Personal information
- Born: 18 November 1990 (age 35) South Korea
- Height: 176 cm (5 ft 9 in)

Sport
- Sport: Field hockey
- Position: Midfield

National team
- Years: Team / Caps / Goals
- 2011–: South Korea / 176 / (38)

Medal record
Men's field hockey
Representing South Korea
Asian Games
| Bronze medal – third place | 2014 Incheon | Team |
| Bronze medal – third place | 2022 Hangzhou | Team |
Asian Cup
| Gold medal – first place | 2013 Ipoh | Team |
| Gold medal – first place | 2022 Jakarta | Team |
FIH Hockey Series
| Bronze medal – third place | 2018–19 Le Touquet | Team |
Asian Champions Trophy
| Gold medal – first place | 2021 Dhaka | Team |
Sultan Azlan Shah Cup
| Gold medal – first place | 2019 Ipoh | Team |
| Bronze medal – third place | 2013 Ipoh | Team |
| Bronze medal – third place | 2014 Ipoh | Team |

= Jung Man-jae =

South Korean field hockey player

Jung Man-jae (정만재, born 18 November 1990) is a field hockey player from South Korea, who plays as a forward.

==Career==
===Senior national team===
Jung made his senior international debut in 2011.

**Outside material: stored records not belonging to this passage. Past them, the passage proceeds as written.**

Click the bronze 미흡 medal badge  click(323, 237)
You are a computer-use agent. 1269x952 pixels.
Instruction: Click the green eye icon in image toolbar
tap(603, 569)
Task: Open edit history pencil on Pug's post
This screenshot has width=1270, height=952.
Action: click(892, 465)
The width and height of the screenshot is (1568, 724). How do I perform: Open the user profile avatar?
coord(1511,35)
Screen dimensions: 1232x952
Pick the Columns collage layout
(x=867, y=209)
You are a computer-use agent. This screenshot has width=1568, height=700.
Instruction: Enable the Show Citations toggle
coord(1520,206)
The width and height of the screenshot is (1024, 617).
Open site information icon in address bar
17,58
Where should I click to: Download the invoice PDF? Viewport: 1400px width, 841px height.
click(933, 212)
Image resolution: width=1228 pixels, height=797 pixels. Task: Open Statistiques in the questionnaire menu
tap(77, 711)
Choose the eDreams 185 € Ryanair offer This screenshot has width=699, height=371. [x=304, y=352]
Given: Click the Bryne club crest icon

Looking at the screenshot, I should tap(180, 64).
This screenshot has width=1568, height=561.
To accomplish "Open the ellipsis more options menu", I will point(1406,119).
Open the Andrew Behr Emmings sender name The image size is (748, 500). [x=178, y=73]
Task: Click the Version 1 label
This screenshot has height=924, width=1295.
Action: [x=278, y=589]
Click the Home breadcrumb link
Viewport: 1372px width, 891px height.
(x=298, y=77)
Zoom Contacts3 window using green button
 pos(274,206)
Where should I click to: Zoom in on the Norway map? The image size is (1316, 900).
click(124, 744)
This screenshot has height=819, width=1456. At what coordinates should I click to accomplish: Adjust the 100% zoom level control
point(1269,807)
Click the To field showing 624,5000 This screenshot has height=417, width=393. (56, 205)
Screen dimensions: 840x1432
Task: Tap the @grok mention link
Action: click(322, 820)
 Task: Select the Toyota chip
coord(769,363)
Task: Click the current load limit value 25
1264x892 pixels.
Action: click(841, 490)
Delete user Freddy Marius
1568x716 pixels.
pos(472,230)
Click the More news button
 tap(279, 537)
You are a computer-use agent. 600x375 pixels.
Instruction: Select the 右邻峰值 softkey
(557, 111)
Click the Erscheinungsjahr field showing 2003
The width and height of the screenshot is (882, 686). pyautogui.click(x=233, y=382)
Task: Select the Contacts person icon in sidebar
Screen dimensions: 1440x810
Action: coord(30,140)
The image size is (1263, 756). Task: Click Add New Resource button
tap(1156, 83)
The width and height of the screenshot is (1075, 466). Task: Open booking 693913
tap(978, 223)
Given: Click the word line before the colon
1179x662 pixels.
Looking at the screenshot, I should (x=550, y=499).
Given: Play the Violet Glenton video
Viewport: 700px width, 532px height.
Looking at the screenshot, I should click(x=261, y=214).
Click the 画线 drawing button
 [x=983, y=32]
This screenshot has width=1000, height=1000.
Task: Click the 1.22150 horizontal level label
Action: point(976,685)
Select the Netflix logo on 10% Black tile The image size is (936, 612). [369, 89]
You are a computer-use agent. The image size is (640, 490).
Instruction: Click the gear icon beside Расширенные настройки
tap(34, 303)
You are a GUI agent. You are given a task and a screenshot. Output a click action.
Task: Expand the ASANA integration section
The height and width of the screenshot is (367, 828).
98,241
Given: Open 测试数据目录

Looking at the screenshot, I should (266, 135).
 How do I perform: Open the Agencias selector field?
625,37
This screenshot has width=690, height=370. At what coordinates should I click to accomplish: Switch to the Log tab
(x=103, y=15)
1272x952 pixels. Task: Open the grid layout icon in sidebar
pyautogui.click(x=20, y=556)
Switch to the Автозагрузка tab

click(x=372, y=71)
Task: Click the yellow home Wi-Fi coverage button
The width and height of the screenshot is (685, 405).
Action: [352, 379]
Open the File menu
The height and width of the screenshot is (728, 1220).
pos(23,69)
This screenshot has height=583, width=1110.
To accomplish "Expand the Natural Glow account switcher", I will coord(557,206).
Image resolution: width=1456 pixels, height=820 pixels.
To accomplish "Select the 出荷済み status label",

In 2014, Jung won a bronze medal at the Asian Games in Incheon.

Throughout his career he has medalled with the national team on numerous occasions, winning gold at the 2013 and 2022 editions of the Asian Cup in Ipoh and Jakarta, respectively, as well as the 2021 Asian Champions Trophy in Dhaka. He also won bronze at the 2018–19 FIH Series Finals in Le Touquet. In addition, he won gold at the 2019 Sultan Azlan Shah Cup, as well as bronze at the 2013 and 2014 editions.

In 2023, Jung was named to the national team for the FIH World Cup in Bhubaneswar and Rourkela, as well as the Asian Games in Hangzhou.